KVPY Sample Paper KVPY Stream-SX Model Paper-15

If \[a,\text{ }b,\text{ }c,\text{ }d~\in R\] such that \[\frac{a+2c}{b+3d}+\frac{4}{3}=0,\] then the equation \[a{{x}^{3}}+b{{x}^{2}}+cx+d=0\] has-

A) At least one root in \[(-\,1,\,\,0)\]

B) At least one root in (0, 1)

C) No root in \[(-\,1,\,\,1)\]

D) No root in (0, 2)

Correct Answer: B

Solution :

\[\frac{a+2c}{b+3d}+\frac{4}{3}=0\]

\[\Leftrightarrow 3a+4b+6c+12d=0\]

\[\Leftrightarrow \frac{1}{4}a+\frac{b}{3}+\frac{c}{2}+d=0\]
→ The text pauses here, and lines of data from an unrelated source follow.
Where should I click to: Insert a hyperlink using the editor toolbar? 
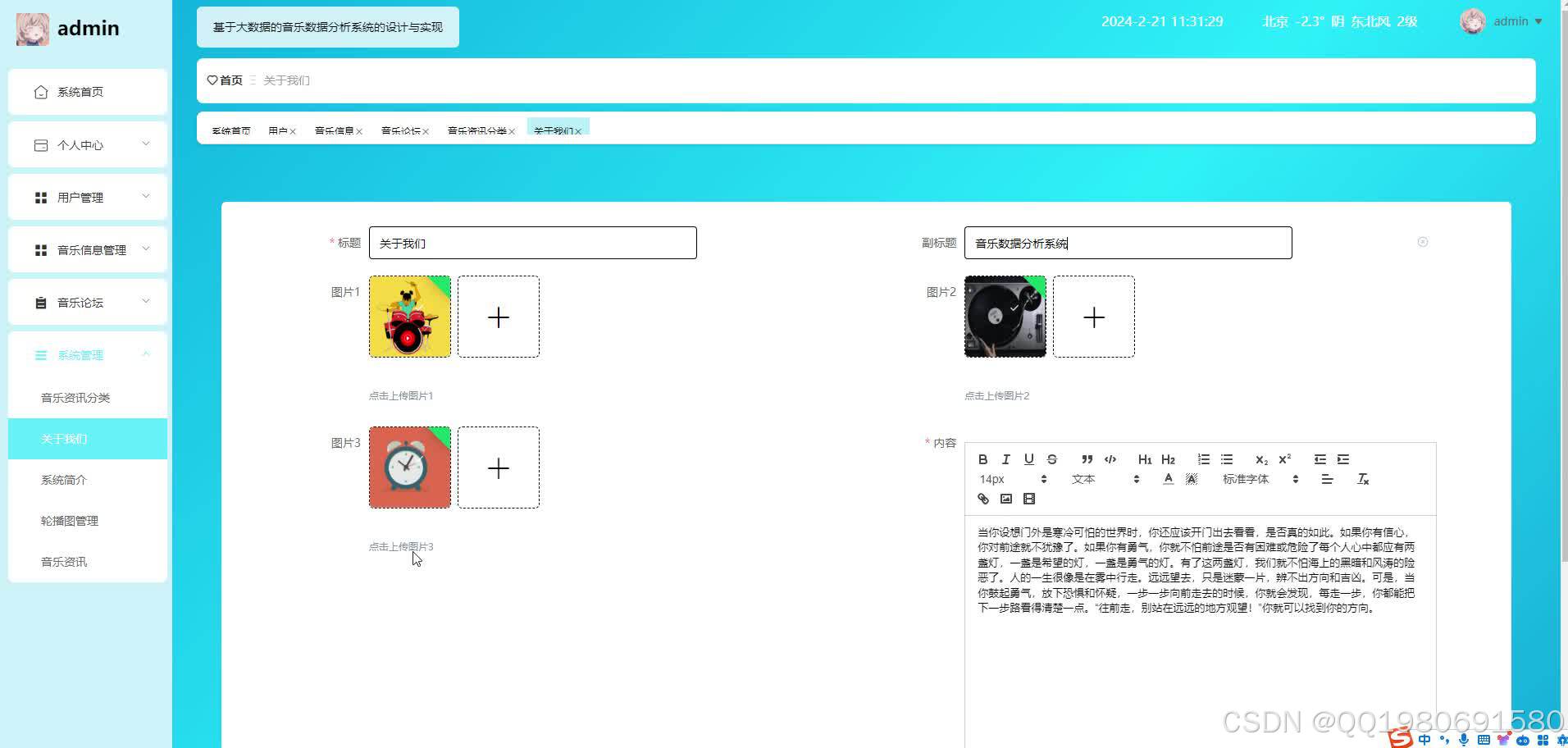tap(982, 499)
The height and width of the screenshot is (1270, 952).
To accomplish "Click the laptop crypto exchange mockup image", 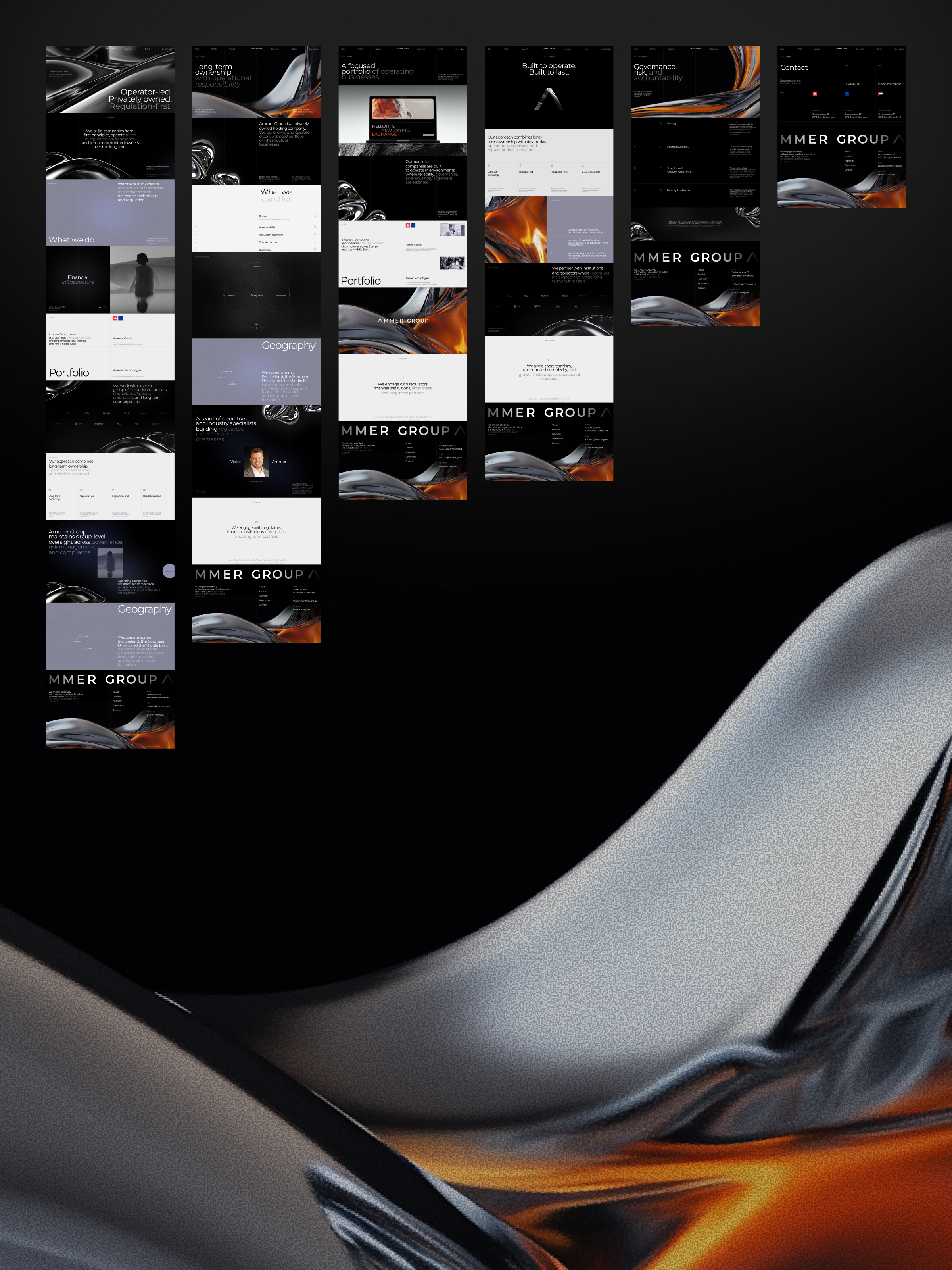I will tap(403, 119).
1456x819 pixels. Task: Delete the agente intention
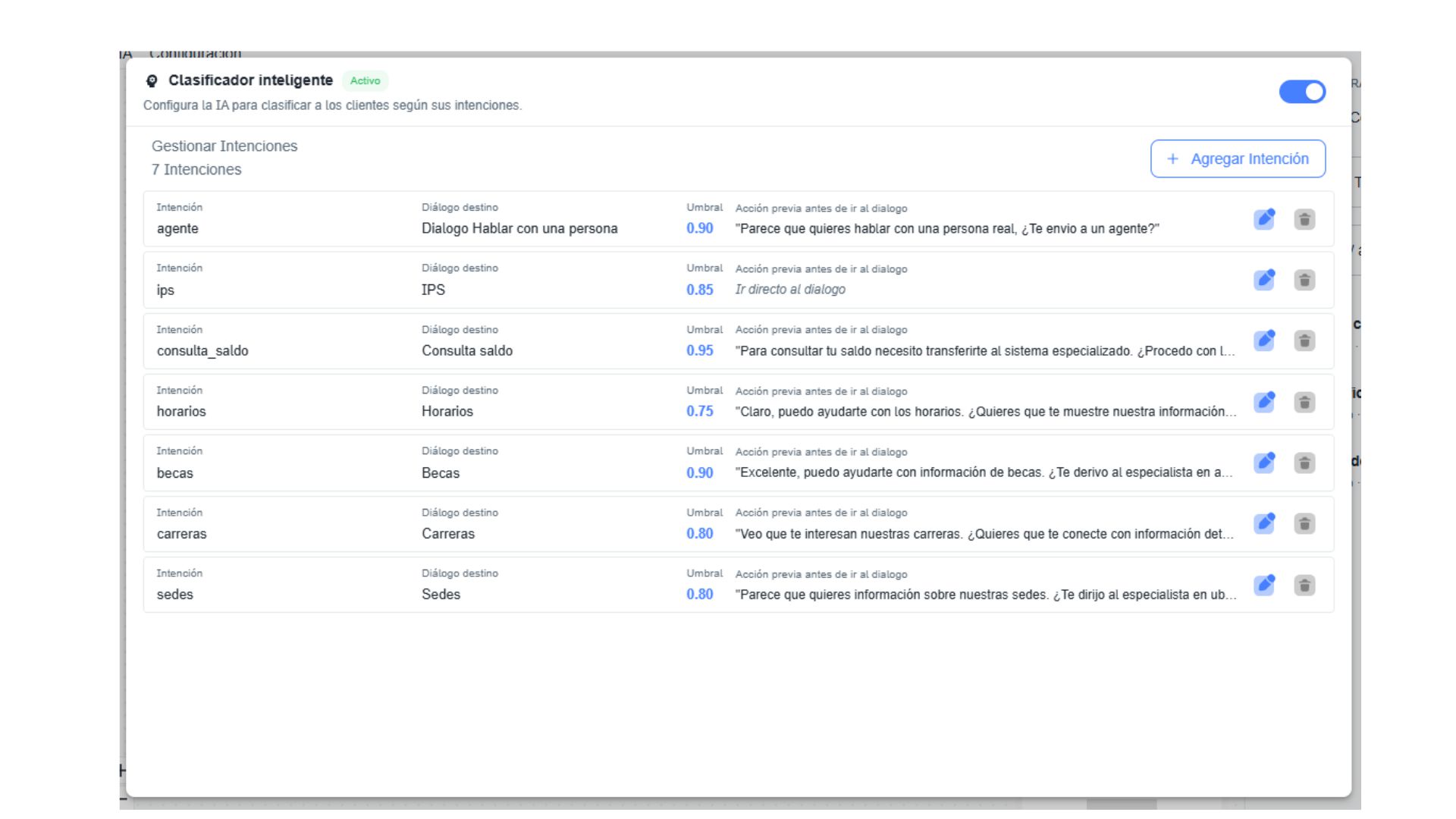pyautogui.click(x=1304, y=219)

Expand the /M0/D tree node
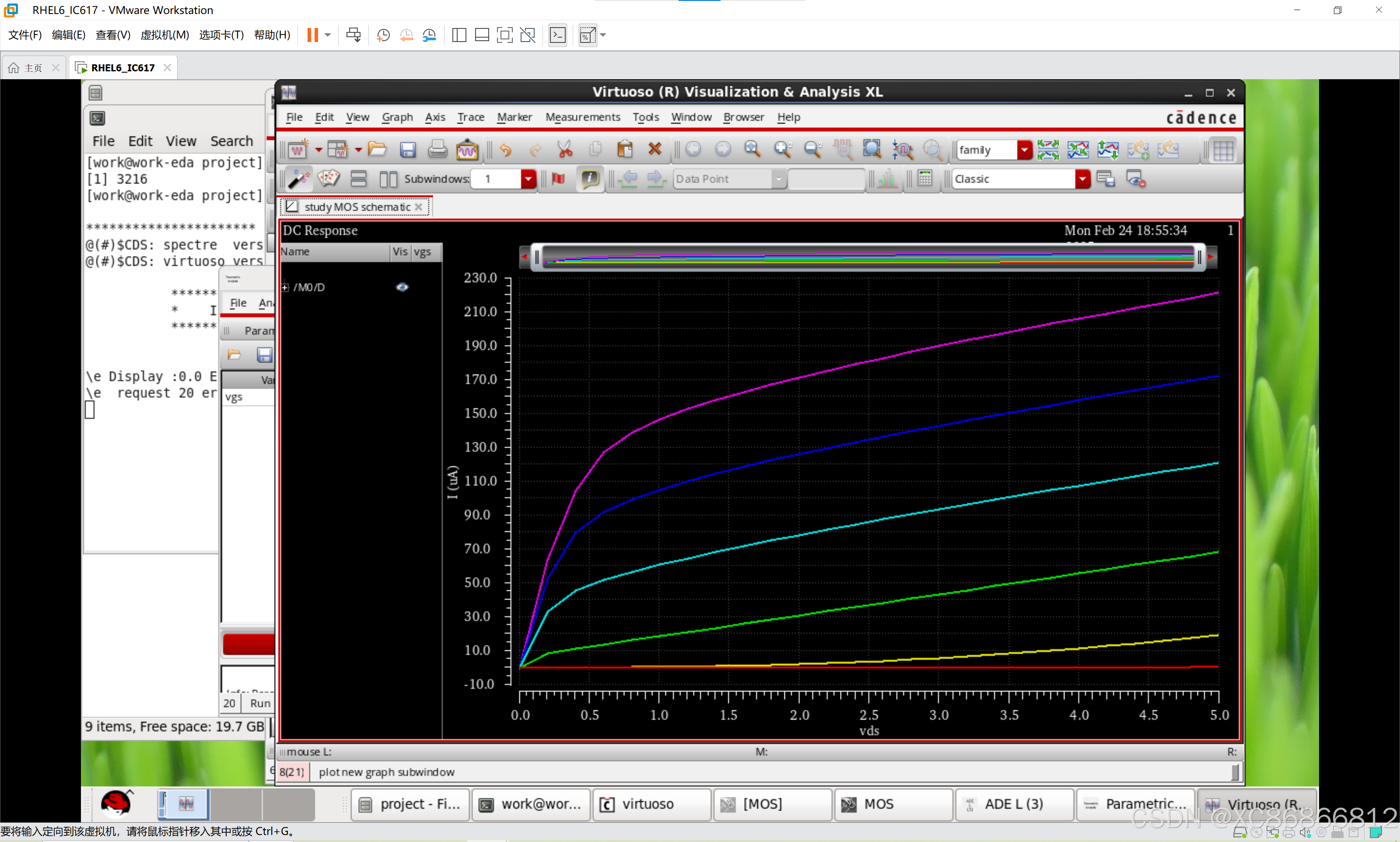(x=285, y=288)
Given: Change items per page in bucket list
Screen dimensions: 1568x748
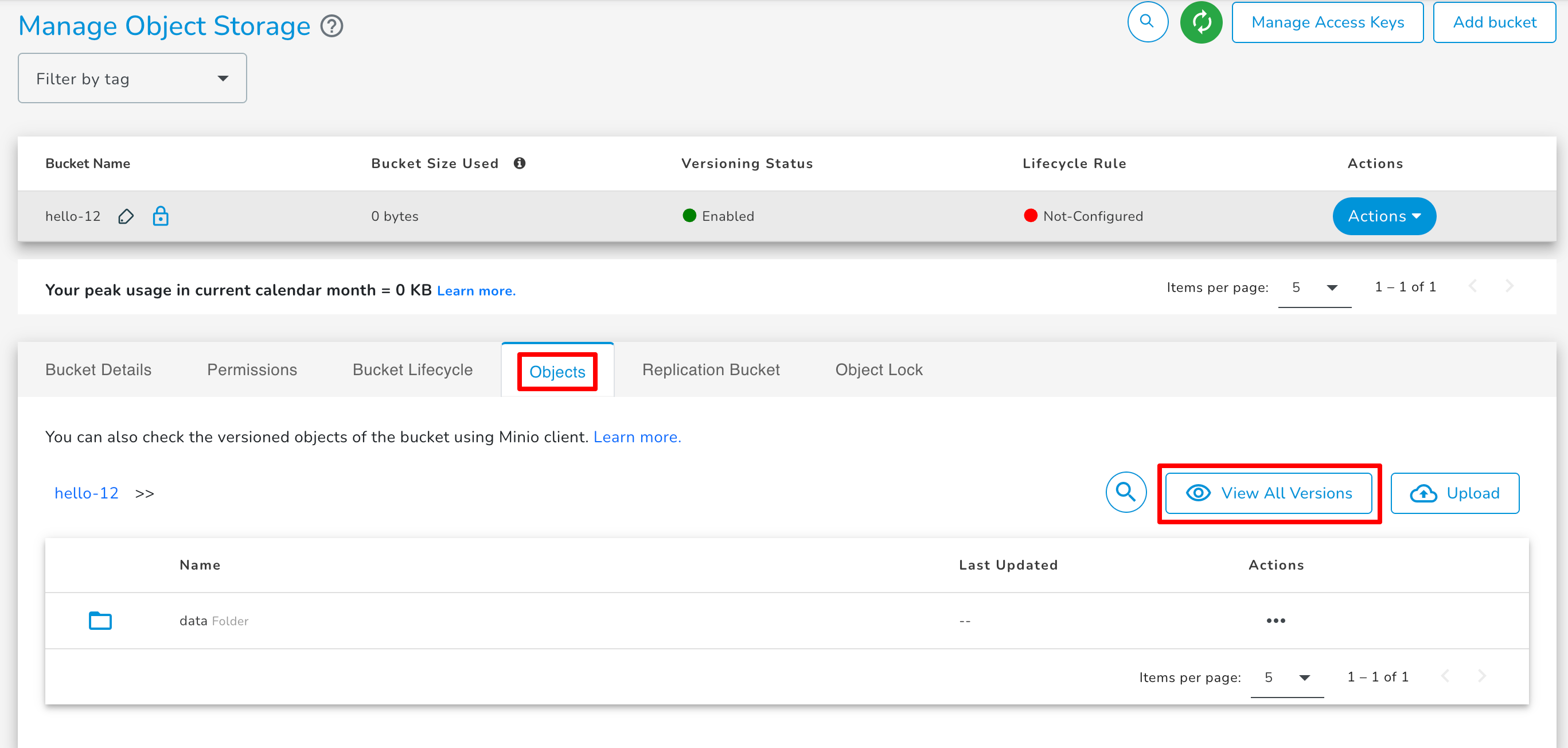Looking at the screenshot, I should 1315,287.
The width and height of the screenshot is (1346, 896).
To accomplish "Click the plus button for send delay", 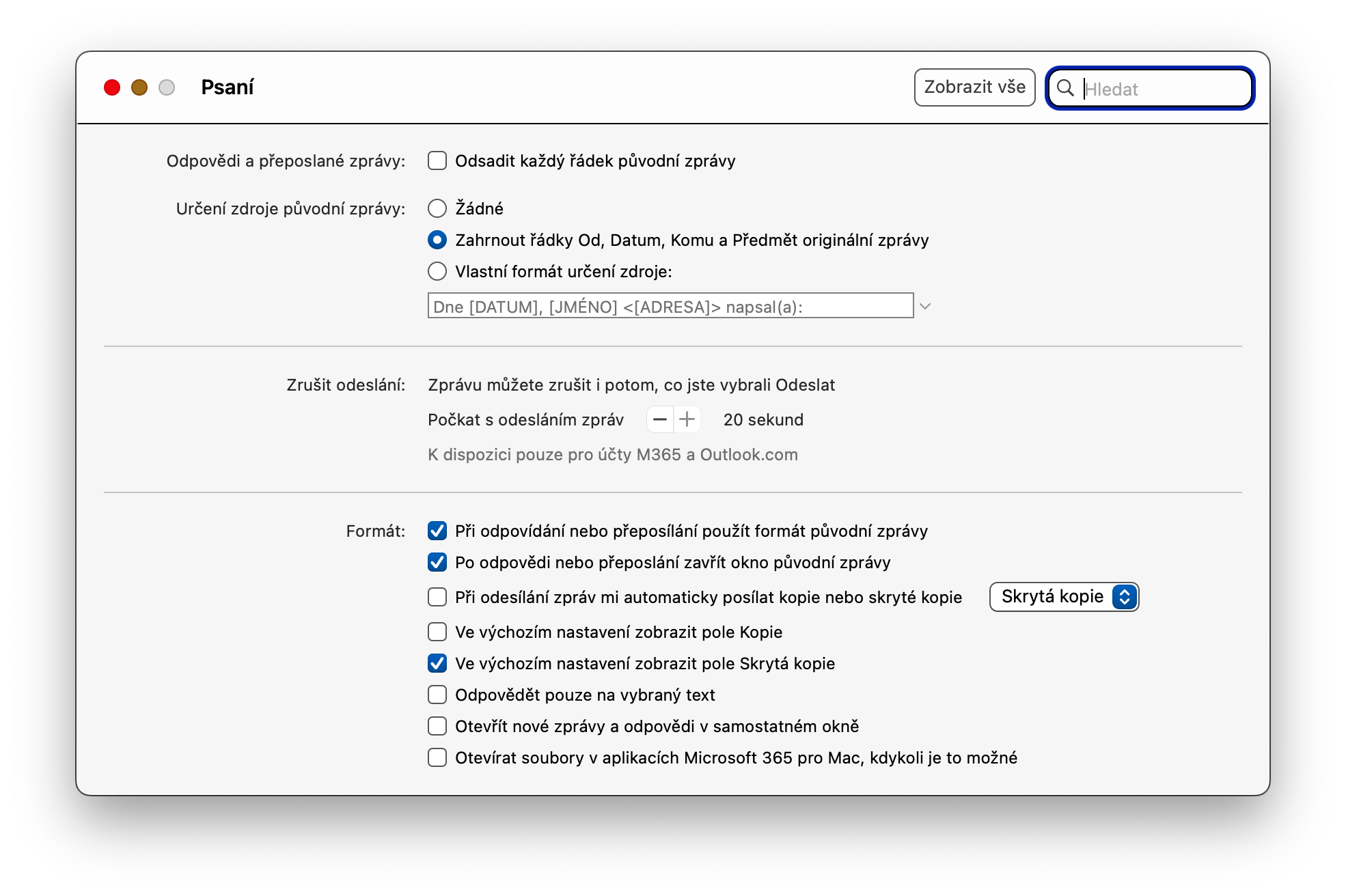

Consider \[f(x)=\frac{a{{x}^{4}}}{4}+\frac{b{{x}^{3}}}{3}+\frac{c{{x}^{2}}}{2}+dx\]

Then, \[f(0)=0=f(1)\]

\[\therefore f(x)\] satisfies the conditions of Rolle?s theorem in [0,1].

Hence, f?(x) = 0 has at least one solution in (0,1).